Prominent in that first committee was Brian Moore (RIP) former club president and former Antrim County Chairman.

During the war years there was a shortage of material to make rigs, however the club were able to purchase a set of red and white hopped jerseys - the club colours to the present day. The club began life as a football club, but within a few months hurling was introduced, and indeed our first major success was the County Junior Hurling championship of 1945 which was followed a year latter by (1946) by the County Junior Football championship.
More success followed in the 1950s.

The 1960s would be regarded as a quite decade in the clubs history but the 1970s were anything but quite.

In the early 1970s the decision was taken to leave our spiritual home of the Lower Falls and move to pastures new in Andersonstown. This proved to be a farsighted and wise decision. On The 15th July 1979 Paddy Mc Flynn, Uacharan Cumann Lúthchleas Gael, opened the clubs new pitch and social center. The seventies will also be remembered of the loss of two of the clubs greatest stalwards, Jim Murray and Jack Mc Cartan.

The club settled into its new home and commenced what turned out to be a hugely successful youth policy. Through out the 1980s the club won underage titles in both football and hurling the highlight being the winning of the 1987 Féile Na nGael title in county Clare.

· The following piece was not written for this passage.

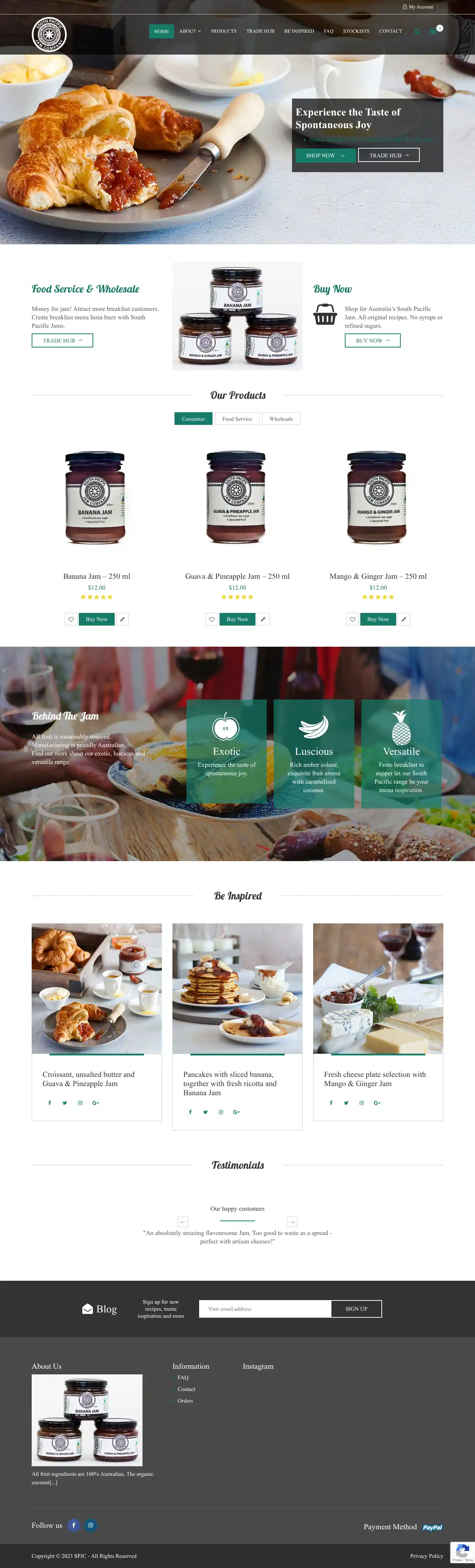Show next testimonial with right arrow
This screenshot has width=475, height=1568.
(292, 1222)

1983 saw the commencement of the Jim Mc Conville Cup - a competition for the respective club minor football winners from the Nine Ulster counties.

In 1985 the clubs new handball courts were opened and we are now renowned as a handball stronghold and in 1989 St Paul's clubman Jim Nelson managed the Antrim senior hurling team that reached the All Ireland Senior Hurling Final of that year.

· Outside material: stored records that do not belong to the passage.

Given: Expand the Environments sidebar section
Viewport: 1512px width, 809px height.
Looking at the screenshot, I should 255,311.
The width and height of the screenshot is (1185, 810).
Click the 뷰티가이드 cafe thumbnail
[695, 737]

The youth policy of the 1980s led to the club's most successful decade to date the 1990s. We won our first county senior football title in 1994 and followed up with two more senior football titles in 1996 and 1997.

Today the club plays in the top divisions of the Antrim leagues in both football hurling and Handball and provide top class players to Antrim county teams. We also now have active Camogie and Ladies Football teams.

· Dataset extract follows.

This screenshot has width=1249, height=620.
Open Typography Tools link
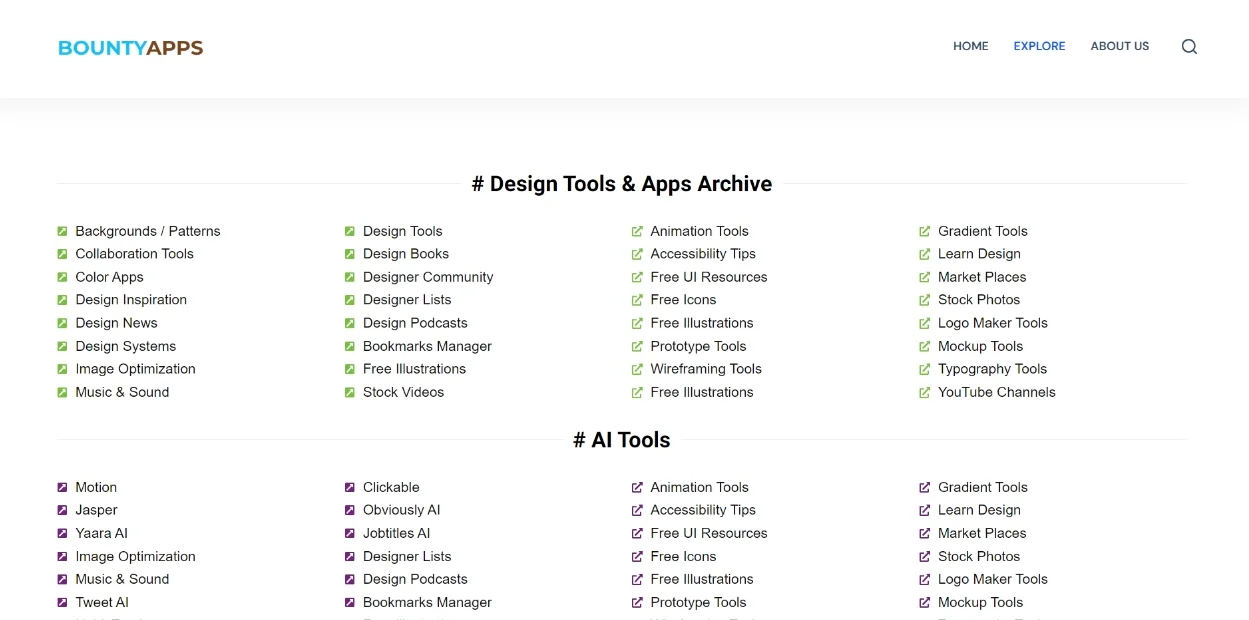click(992, 369)
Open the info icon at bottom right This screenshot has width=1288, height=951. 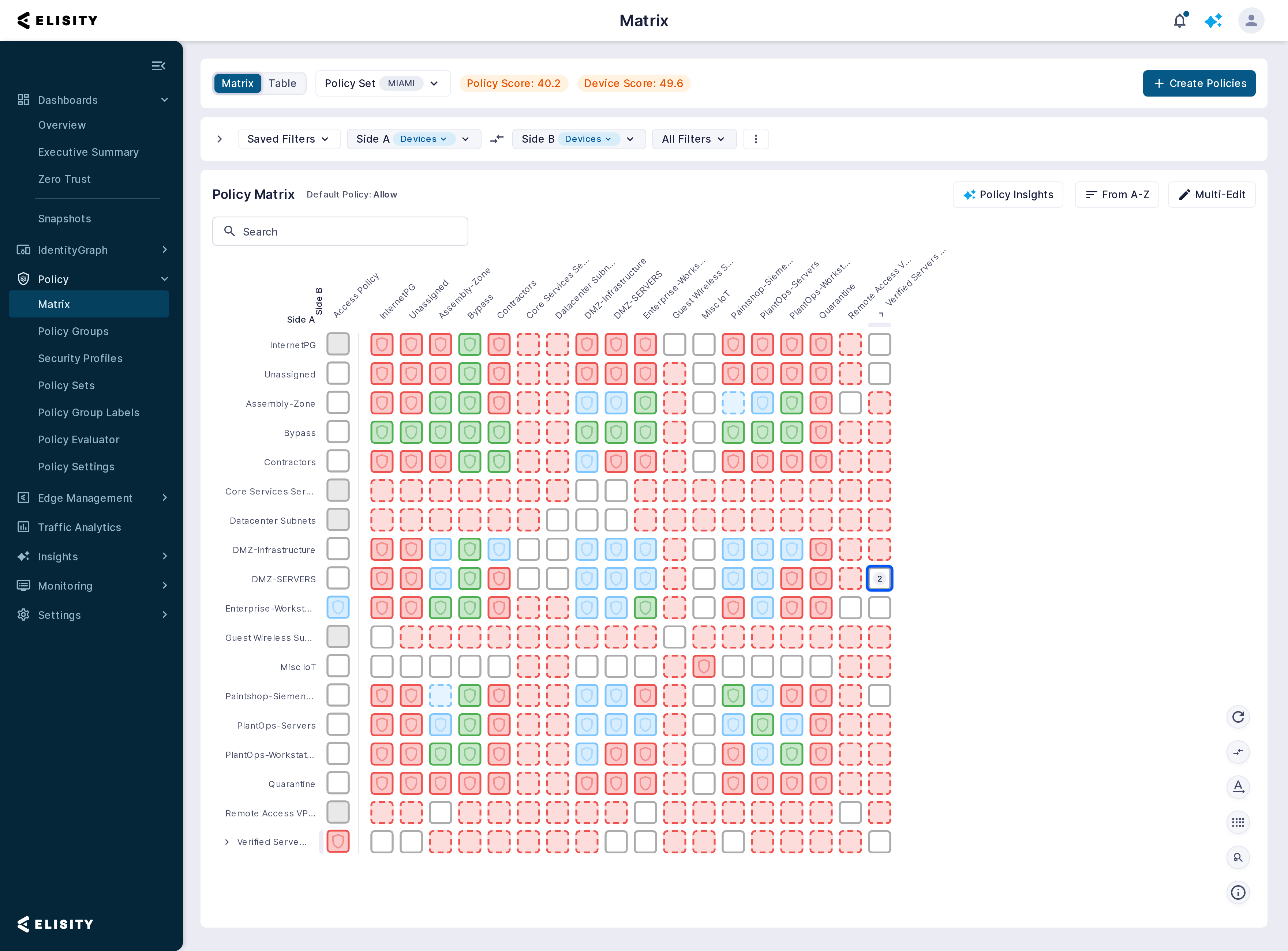coord(1238,892)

Cumann Naomh Pól Peil Gael na mBan was established in 2003.

Brian Coyle and Donna Coyle set out to give opportunities to girls in West Belfast to participate in Irish sporting culture and become members of one of Antrim's most successful and biggest Gaelic clubs, St. Paul's.

St Paul's has now proven to be leading the way in the development of ladies Gaelic football in Antrim. St Paul's quickly stamped their authority in the county and province under the management of Brian Coyle and Barry Mc Greevy, making their way through to the Ulster Junior Club Final in only their second season to face formidable opponents in Monaghan's Iniskeen, and narrowly lose by 3 points.

2005 was a significant year of achievement as titles were picked up at all age groups from under 10 to ladies. That year St Paul's were privileged with the attendance of an Uachtarán Geraldine Giles and Eamonn Mc Cartan, Chief Executive of Sport Northern Ireland at the annual presentation evening to celebrate this success.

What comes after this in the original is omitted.